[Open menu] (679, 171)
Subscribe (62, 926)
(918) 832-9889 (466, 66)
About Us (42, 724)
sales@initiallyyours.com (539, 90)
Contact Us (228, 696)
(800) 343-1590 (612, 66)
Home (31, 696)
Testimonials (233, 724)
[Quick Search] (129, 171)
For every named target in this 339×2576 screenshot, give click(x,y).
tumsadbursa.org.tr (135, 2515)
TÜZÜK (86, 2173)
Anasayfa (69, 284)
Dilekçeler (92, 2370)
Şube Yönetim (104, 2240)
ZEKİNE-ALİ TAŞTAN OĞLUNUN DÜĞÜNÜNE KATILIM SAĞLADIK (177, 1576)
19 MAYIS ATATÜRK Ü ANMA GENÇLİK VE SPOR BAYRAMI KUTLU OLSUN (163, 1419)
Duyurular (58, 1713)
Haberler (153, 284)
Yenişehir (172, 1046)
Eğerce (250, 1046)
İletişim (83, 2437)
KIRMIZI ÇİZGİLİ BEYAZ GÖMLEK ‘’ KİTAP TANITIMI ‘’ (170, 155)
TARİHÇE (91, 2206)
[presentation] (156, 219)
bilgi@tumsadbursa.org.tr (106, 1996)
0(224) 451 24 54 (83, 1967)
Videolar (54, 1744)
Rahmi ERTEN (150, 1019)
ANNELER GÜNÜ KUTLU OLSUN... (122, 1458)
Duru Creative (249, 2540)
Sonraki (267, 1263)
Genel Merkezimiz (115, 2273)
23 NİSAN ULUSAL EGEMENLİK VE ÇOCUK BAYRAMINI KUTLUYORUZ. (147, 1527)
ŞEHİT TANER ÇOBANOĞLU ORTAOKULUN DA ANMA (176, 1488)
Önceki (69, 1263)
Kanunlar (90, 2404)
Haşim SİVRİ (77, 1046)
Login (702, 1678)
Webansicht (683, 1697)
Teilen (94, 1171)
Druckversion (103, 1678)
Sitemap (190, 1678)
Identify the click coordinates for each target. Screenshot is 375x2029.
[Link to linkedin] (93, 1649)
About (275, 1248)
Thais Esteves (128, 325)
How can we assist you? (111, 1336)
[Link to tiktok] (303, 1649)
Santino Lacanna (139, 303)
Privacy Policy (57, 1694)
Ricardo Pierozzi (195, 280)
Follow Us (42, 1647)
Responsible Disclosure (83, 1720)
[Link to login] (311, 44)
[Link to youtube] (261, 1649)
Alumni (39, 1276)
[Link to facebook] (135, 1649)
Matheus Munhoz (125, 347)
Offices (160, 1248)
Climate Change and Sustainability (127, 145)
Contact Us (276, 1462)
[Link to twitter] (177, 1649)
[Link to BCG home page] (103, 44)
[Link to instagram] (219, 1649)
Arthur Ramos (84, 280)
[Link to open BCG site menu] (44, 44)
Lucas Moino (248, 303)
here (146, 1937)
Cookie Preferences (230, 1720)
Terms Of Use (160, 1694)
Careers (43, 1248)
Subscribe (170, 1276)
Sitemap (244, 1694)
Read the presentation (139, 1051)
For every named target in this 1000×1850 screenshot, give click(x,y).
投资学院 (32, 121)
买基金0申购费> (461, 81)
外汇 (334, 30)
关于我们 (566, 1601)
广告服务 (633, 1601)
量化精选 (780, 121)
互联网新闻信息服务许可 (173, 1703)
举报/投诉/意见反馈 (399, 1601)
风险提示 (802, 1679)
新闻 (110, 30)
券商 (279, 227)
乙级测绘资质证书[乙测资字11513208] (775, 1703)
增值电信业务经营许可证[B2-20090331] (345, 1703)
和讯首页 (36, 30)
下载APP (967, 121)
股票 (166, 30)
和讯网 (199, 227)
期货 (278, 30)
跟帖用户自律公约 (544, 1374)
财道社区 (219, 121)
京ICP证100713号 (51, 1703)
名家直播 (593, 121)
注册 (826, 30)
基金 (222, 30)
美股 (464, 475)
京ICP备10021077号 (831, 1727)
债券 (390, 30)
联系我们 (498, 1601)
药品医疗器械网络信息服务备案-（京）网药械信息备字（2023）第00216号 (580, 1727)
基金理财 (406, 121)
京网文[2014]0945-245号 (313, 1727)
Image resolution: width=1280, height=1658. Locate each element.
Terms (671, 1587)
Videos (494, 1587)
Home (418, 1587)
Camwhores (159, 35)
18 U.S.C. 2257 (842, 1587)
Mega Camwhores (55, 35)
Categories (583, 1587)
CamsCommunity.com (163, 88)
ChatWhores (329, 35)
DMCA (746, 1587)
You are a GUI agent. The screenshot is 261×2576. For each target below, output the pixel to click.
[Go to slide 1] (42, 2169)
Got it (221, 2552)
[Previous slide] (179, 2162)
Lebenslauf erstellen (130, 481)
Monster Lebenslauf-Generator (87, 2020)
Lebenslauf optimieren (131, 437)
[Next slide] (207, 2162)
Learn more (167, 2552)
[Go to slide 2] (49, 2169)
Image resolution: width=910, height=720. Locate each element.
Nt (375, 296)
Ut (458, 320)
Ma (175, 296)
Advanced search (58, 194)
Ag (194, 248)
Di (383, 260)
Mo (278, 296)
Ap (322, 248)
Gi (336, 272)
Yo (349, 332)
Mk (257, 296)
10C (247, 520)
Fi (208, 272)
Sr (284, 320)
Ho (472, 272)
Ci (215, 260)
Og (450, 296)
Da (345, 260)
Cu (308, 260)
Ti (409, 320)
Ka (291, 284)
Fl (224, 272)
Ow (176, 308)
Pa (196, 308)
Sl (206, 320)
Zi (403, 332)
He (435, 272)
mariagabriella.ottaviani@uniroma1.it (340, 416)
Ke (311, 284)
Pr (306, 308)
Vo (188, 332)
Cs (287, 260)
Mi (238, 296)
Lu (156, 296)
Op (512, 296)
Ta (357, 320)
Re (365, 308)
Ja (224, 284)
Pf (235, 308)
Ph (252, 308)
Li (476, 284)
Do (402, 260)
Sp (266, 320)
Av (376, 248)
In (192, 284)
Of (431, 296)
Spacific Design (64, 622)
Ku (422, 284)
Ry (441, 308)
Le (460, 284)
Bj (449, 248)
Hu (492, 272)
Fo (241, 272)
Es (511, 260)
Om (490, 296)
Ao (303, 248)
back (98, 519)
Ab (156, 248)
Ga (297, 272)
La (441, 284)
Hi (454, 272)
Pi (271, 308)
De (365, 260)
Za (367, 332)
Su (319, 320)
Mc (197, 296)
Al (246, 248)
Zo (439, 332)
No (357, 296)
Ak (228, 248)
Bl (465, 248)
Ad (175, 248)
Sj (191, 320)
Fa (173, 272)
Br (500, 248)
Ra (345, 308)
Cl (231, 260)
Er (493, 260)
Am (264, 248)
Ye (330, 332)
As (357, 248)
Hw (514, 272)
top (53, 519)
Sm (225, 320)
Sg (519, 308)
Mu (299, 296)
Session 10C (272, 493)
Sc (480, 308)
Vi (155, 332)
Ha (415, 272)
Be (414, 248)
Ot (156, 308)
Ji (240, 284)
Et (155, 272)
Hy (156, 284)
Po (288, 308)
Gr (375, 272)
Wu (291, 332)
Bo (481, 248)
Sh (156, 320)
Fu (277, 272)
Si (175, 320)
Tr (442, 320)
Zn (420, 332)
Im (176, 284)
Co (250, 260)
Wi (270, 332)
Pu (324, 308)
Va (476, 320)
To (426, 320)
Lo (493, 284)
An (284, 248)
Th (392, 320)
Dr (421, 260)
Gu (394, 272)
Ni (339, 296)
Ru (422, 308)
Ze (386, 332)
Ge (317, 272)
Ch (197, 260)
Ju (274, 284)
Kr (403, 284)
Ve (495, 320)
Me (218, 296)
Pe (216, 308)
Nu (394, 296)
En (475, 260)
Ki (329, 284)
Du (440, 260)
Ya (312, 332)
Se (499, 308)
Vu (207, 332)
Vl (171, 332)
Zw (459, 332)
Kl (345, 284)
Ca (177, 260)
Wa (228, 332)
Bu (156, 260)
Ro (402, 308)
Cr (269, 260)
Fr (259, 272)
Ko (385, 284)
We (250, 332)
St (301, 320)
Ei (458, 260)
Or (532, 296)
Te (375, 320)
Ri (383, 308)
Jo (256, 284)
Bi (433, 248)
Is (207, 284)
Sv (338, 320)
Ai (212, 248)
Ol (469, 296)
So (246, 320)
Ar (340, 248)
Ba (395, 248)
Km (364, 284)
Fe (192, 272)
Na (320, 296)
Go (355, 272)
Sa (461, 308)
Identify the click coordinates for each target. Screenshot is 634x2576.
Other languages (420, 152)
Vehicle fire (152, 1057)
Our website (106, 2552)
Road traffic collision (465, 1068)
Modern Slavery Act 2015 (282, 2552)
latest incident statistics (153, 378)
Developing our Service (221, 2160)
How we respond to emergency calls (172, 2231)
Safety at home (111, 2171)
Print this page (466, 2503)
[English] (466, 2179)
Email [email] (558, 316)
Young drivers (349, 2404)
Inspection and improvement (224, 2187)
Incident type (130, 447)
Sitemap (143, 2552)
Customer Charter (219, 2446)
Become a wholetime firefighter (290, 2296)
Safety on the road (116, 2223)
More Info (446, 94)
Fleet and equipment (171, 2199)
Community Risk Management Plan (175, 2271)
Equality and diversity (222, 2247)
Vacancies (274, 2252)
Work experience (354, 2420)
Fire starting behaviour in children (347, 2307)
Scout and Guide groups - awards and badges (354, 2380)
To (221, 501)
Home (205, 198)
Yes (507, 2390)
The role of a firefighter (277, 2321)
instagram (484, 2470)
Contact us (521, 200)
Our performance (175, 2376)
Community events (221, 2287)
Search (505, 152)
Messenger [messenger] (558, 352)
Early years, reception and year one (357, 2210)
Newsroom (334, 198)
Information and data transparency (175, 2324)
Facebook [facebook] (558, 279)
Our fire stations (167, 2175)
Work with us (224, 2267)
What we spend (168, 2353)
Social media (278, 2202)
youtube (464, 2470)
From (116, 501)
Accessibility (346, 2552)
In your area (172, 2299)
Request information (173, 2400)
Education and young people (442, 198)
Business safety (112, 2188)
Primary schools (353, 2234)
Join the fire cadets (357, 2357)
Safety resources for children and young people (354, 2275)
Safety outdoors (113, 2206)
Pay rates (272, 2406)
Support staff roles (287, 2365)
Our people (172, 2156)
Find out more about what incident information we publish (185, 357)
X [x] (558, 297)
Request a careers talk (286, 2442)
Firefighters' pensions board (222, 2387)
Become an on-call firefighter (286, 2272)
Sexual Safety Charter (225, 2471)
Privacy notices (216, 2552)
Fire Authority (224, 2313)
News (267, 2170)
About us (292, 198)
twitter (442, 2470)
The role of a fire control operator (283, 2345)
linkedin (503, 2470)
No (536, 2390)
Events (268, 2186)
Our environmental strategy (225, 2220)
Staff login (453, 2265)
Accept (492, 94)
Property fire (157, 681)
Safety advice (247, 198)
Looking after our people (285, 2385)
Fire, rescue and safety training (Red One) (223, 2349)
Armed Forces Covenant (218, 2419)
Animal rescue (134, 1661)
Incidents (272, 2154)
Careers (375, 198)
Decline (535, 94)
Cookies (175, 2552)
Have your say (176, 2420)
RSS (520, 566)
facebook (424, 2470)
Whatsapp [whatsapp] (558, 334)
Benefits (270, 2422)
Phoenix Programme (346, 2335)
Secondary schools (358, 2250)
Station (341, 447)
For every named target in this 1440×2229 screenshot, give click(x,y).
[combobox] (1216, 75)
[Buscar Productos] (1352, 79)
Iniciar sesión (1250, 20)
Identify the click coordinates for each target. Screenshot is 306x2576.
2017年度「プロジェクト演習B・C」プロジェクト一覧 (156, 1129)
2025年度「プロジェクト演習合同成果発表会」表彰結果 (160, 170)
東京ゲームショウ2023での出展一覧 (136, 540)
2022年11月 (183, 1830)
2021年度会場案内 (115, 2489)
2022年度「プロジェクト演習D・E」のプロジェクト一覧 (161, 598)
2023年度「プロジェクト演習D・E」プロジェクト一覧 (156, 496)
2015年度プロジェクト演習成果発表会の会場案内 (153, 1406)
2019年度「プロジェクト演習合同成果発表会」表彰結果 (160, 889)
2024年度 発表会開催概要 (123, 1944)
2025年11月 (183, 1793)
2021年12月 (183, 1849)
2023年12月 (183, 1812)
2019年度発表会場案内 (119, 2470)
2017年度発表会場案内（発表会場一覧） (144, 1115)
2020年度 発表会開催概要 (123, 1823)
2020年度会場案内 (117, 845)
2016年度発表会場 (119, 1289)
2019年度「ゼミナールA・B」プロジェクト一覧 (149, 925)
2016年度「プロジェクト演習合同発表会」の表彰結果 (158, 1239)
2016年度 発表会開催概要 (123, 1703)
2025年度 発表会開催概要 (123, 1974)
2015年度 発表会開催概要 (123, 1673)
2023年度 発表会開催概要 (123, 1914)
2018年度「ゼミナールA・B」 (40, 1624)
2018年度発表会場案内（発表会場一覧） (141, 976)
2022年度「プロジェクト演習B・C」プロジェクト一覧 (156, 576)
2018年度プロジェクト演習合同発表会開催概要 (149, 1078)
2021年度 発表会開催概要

EXERCISE PROMPT
Reproduce verbatim the lines above, starting with the line containing "En (475, 260)" and ending with the line containing "Support staff roles (287, 2365)", both included.

WRITTEN REPLY
En (475, 260)
Ki (329, 284)
Du (440, 260)
Ya (312, 332)
Se (499, 308)
Vu (207, 332)
Vl (171, 332)
Zw (459, 332)
Kl (345, 284)
Ca (177, 260)
Wa (228, 332)
Bu (156, 260)
Ro (402, 308)
Cr (269, 260)
Fr (259, 272)
Ko (385, 284)
We (250, 332)
St (301, 320)
Ei (458, 260)
Or (532, 296)
Te (375, 320)
Ri (383, 308)
Jo (256, 284)
Bi (433, 248)
Is (207, 284)
Sv (338, 320)
Ai (212, 248)
Ol (469, 296)
So (246, 320)
Ar (340, 248)
Ba (395, 248)
Km (364, 284)
Fe (192, 272)
Na (320, 296)
Go (355, 272)
Sa (461, 308)
Identify the click coordinates for each target. Screenshot is 634x2576.
Other languages (420, 152)
Vehicle fire (152, 1057)
Our website (106, 2552)
Road traffic collision (465, 1068)
Modern Slavery Act 2015 (282, 2552)
latest incident statistics (153, 378)
Developing our Service (221, 2160)
How we respond to emergency calls (172, 2231)
Safety at home (111, 2171)
Print this page (466, 2503)
[English] (466, 2179)
Email [email] (558, 316)
Young drivers (349, 2404)
Inspection and improvement (224, 2187)
Incident type (130, 447)
Sitemap (143, 2552)
Customer Charter (219, 2446)
Become a wholetime firefighter (290, 2296)
Safety on the road (116, 2223)
More Info (446, 94)
Fleet and equipment (171, 2199)
Community Risk Management Plan (175, 2271)
Equality and diversity (222, 2247)
Vacancies (274, 2252)
Work experience (354, 2420)
Fire starting behaviour in children (347, 2307)
Scout and Guide groups - awards and badges (354, 2380)
To (221, 501)
Home (205, 198)
Yes (507, 2390)
The role of a firefighter (277, 2321)
instagram (484, 2470)
Contact us (521, 200)
Our performance (175, 2376)
Community events (221, 2287)
Search (505, 152)
Messenger [messenger] (558, 352)
Early years, reception and year one (357, 2210)
Newsroom (334, 198)
Information and data transparency (175, 2324)
Facebook [facebook] (558, 279)
Our fire stations (167, 2175)
Work with us (224, 2267)
What we spend (168, 2353)
Social media (278, 2202)
youtube (464, 2470)
From (116, 501)
Accessibility (346, 2552)
In your area (172, 2299)
Request information (173, 2400)
Education and young people (442, 198)
Business safety (112, 2188)
Primary schools (353, 2234)
Join the fire cadets (357, 2357)
Safety resources for children and young people (354, 2275)
Safety outdoors (113, 2206)
Pay rates (272, 2406)
Support staff roles (287, 2365)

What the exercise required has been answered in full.